Social networking applications provider RockYou, who provides applications like Slideshow for MySpace and Superwall for Facebook, was hit by a suit filed last Monday in U.S. District Court in San Francisco due to a major security breach which exposed the email and password information of an alleged 32 million users. Plaintiff Alan Claridge of Evansville, Indiana, claims that hackers were easily able to breach the security RockYou placed on their database containing user information. The complaint includes actions for negligence, breach of contract and breach of California's Security Breach Information Act, among others. At this time, the damages are unspecified.

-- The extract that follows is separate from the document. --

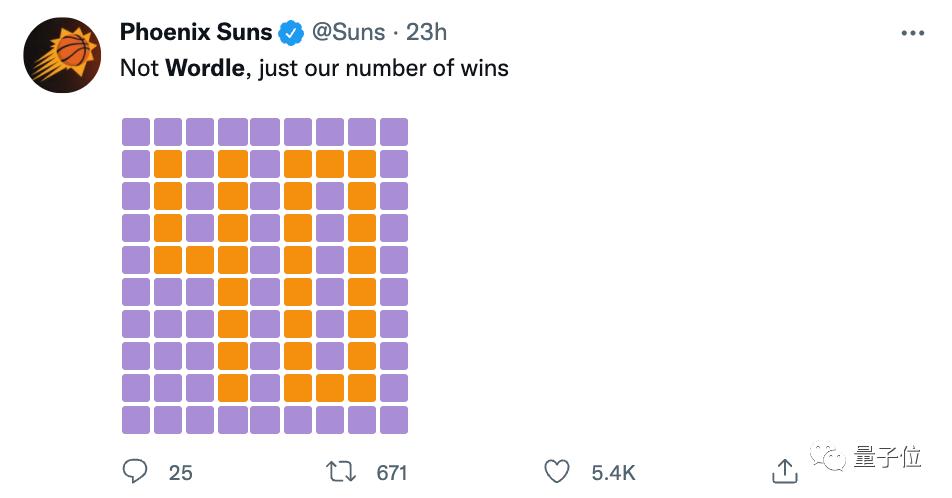Click the 23h timestamp
952x498 pixels.
click(x=426, y=32)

Claridge claims that RockYou was informed by security company Imperva on December 4 that their database had been breached. But wait, even this part of the process might point up a few holes in the company's security structure. According to Cnet News, the security firm learned about the problem from "underground hackers forums." Allegedly, RockYou had been hit with a common type of exploit known as a "SQL injection flaw" that targets information stored in databases, and it seems hackers were regularly discussing the fact that the hole at RockYou was being exploited. Thank goodness for bragging hackers.
Upon discovering the breach, the suit further claims that the company took 10 to 12 days to inform users of the problem. It did not post a warning on its site and took at least a day to actually fix the security leak. Even though the exposure of a password to a photo app provider may not sound like a serious security issue, most users utilize the same password across a broad spectrum of internet accounts, thus enabling hackers to gain access with one password to many other avenues of personal information.
Claridge and his attorneys are currently seeking class action status for the suit. RockYou responded to the suit in a prepared statement: "RockYou is aware of the class action suit brought by Alan Claridge and plans to defend itself vigorously. The company takes its users' privacy seriously."